Obviously, its the word ‘draught’ . . . or is it? Maybe you’re just as convinced that the answer is ‘draft’.
While there are many differences in spelling between British and American English, the contrary (and seemingly firmly held) views about this particular small word got us researching into how the confusion began.
There is no doubt that ‘draught’ came first, with the earliest recording in English in about 1200. The root meaning is ‘to pull or drag’, which led to the wide variety in meanings; describing the action of drawing liquid into the mouth, pulling a wagon, dragging a writing implement across a surface and air being drawn in due to variances in temperature/pressure. The board game of draughts also took its name from the action of drawing the playing pieces across the board.

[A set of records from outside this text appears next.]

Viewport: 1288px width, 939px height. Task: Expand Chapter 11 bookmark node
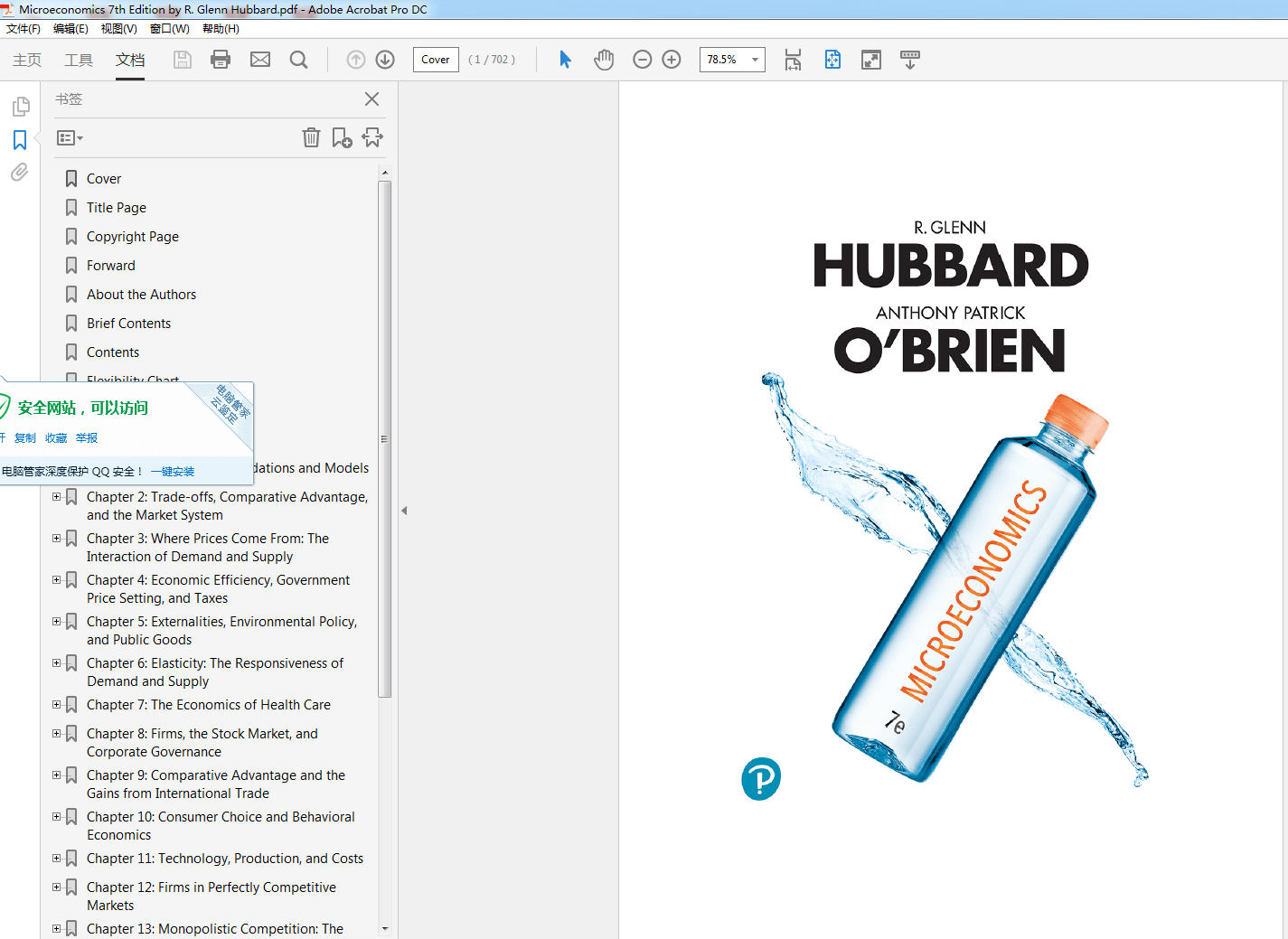pyautogui.click(x=57, y=859)
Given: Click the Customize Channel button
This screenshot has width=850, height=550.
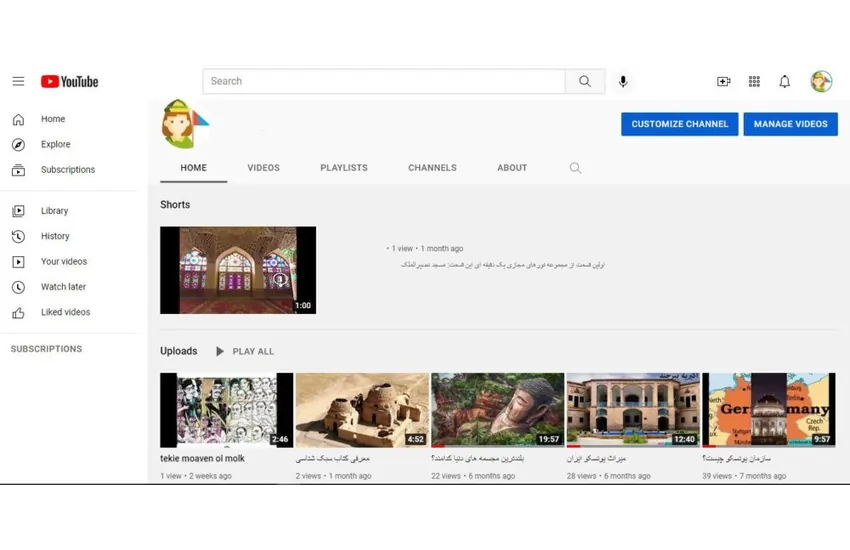Looking at the screenshot, I should tap(679, 124).
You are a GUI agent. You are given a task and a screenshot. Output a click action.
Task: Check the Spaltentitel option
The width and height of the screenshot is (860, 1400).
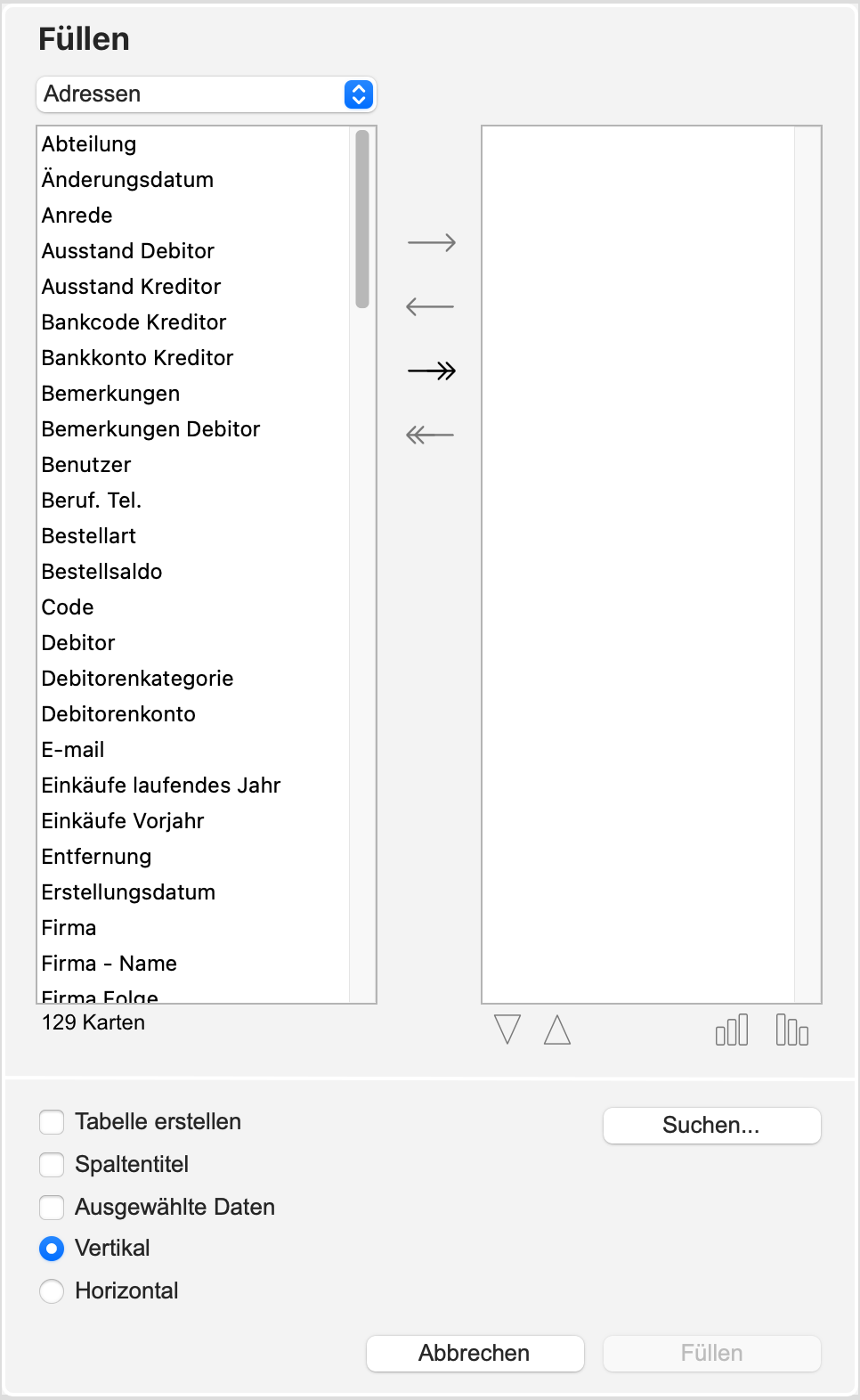click(x=52, y=1165)
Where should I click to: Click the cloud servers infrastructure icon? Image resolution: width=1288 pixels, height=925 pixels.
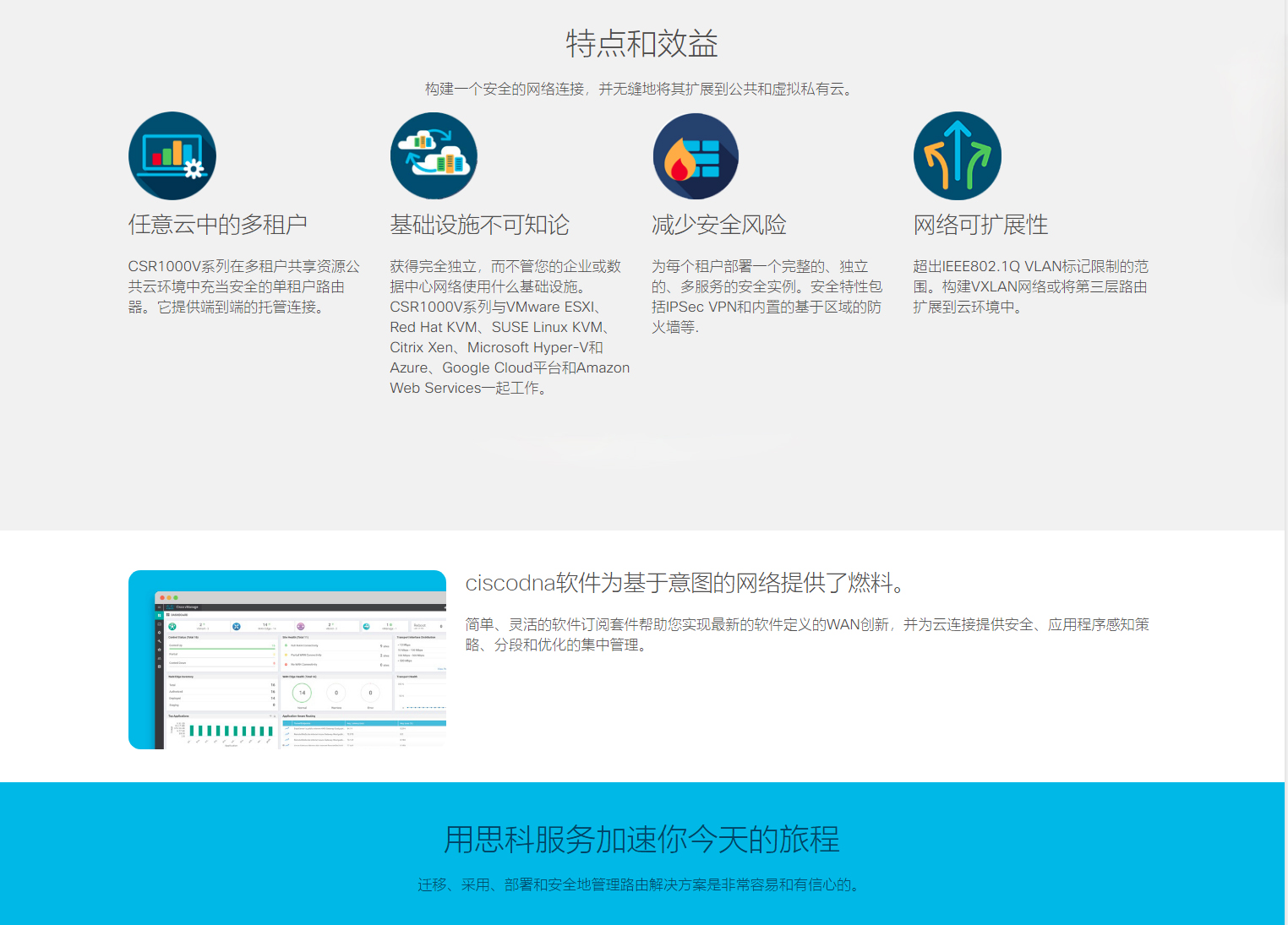coord(434,156)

The change in spelling of ‘draught’ to ‘draft’ is first recorded circa 1500 and is believed to have been a change in pronunciation rather than a change in meaning. In 1828 the American lexicographer, Noah Webster, through the first edition of his ‘American Dictionary of the English Language’ proposed the removal of all silent letters and the regularisation of common sounds. This created a huge divide between American and British spelling and leads us to the current position where the spelling of draught/draft is largely a matter of nationality.
But one final point if you’re still wondering which version is actually correct. The only use of ‘draught’ in American English is in connection with draught beer. Here the English spelling is used to convey a sense of authenticity, quality and correctness. I arrest my case!!